ITEM 3.   INCORPORATION OF DOCUMENTS BY REFERENCE.

          The following documents filed with the Securities and Exchange
Commission(the "Commission") by the Registrant are incorporated in this
Registration Statement by reference:

(a)    Annual Report on Form 10-K for the year ended December 31, 1998 (File No.
       0-02604); and

(b)    The description of Registrant's Common Stock contained in the
       Registration Statement on Form 8-A, dated May 1, 1967 (File No. 0-02604).
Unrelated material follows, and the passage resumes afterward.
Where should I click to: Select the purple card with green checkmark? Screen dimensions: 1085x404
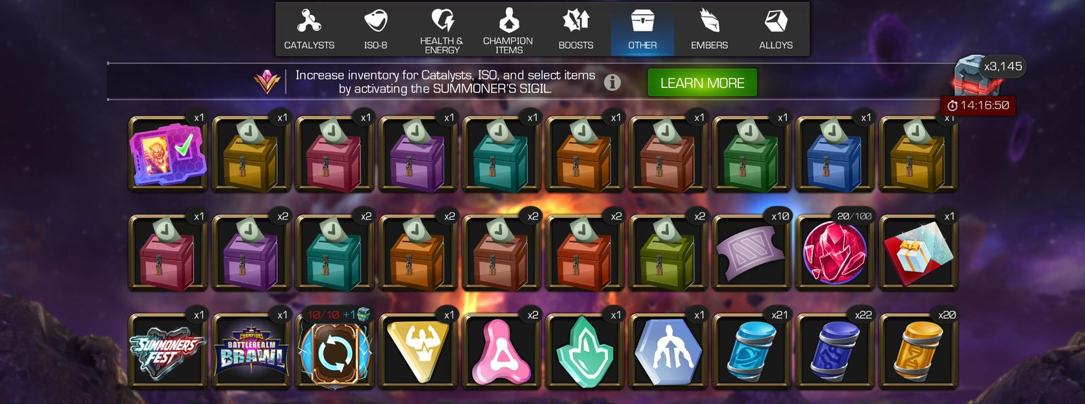pyautogui.click(x=168, y=154)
          All documents filed by Registrant pursuant to Section 13(a), 13(c), 14
and 15(d) of the Securities Exchange Act of 1934, as amended, prior to the
filing of a post-effective amendment which indicates that all securities offered
hereby have been sold or which deregisters all securities then remaining unsold
are incorporated by reference in this Registration Statement and are a part
hereof from the date of filing of such documents. Any statement contained in a
document incorporated or deemed to be incorporated by reference herein shall be
deemed to be modified or superseded for purposes of this Registration Statement
to the extent that a statement contained herein or in any other subsequently
filed document which also is or is deemed to be incorporated by reference herein
modifies or supersedes such statement. Any such statement so modified or
superseded shall not be deemed, except as so modified or superseded, to
constitute a part of this Registration Statement.

ITEM 4.   DESCRIPTION OF SECURITIES.

          Not applicable.

ITEM 5.   INTERESTS OF NAMED EXPERTS AND COUNSEL.

          Not applicable.

ITEM 6.   INDEMNIFICATION OF DIRECTORS AND OFFICERS.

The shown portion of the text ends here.